§ **Work item**
Filter the entries for lines with the word "agent".

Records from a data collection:
_ _ _ _ _ _ _
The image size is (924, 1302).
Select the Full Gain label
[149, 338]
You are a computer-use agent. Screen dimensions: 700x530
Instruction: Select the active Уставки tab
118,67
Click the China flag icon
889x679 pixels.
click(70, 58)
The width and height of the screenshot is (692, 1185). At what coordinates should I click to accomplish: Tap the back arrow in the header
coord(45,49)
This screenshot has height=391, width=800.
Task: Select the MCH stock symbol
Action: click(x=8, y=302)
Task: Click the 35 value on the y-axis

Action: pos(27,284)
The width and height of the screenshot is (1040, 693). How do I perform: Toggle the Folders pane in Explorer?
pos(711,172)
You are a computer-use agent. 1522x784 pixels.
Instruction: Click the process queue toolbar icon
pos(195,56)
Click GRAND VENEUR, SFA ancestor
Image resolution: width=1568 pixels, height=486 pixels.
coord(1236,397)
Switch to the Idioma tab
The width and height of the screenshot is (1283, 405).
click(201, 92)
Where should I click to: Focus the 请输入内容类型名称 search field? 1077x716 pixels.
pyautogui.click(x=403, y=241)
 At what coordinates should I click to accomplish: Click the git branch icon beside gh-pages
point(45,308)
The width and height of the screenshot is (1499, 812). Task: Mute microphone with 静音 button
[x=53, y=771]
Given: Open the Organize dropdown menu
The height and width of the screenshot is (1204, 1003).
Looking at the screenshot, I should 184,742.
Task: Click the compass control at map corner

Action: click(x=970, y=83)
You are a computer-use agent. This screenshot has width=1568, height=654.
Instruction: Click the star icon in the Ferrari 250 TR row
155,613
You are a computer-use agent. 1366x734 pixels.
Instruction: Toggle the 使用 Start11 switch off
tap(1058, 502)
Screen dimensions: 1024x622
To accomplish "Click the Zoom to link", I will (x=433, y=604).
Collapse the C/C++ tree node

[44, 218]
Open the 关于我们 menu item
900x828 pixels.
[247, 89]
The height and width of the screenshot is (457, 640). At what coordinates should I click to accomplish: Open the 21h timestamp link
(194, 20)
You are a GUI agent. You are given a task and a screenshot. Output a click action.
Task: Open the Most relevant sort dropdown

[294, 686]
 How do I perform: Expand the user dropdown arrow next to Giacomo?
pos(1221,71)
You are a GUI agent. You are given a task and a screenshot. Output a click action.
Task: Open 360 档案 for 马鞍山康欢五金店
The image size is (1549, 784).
_ _ _ _ _ _ _
§ **Final answer**
You are a computer-use agent. Screen dimensions: 700x530
You are a computer-use agent. 1522x784 pixels.
You are a computer-use agent. This screenshot has width=1568, height=654.
You are a computer-use agent. 1366x734 pixels.
You are a GUI agent. You are given a task and a screenshot. Output a click action.
You are a GUI agent. You are given a task and a screenshot. Output a click action.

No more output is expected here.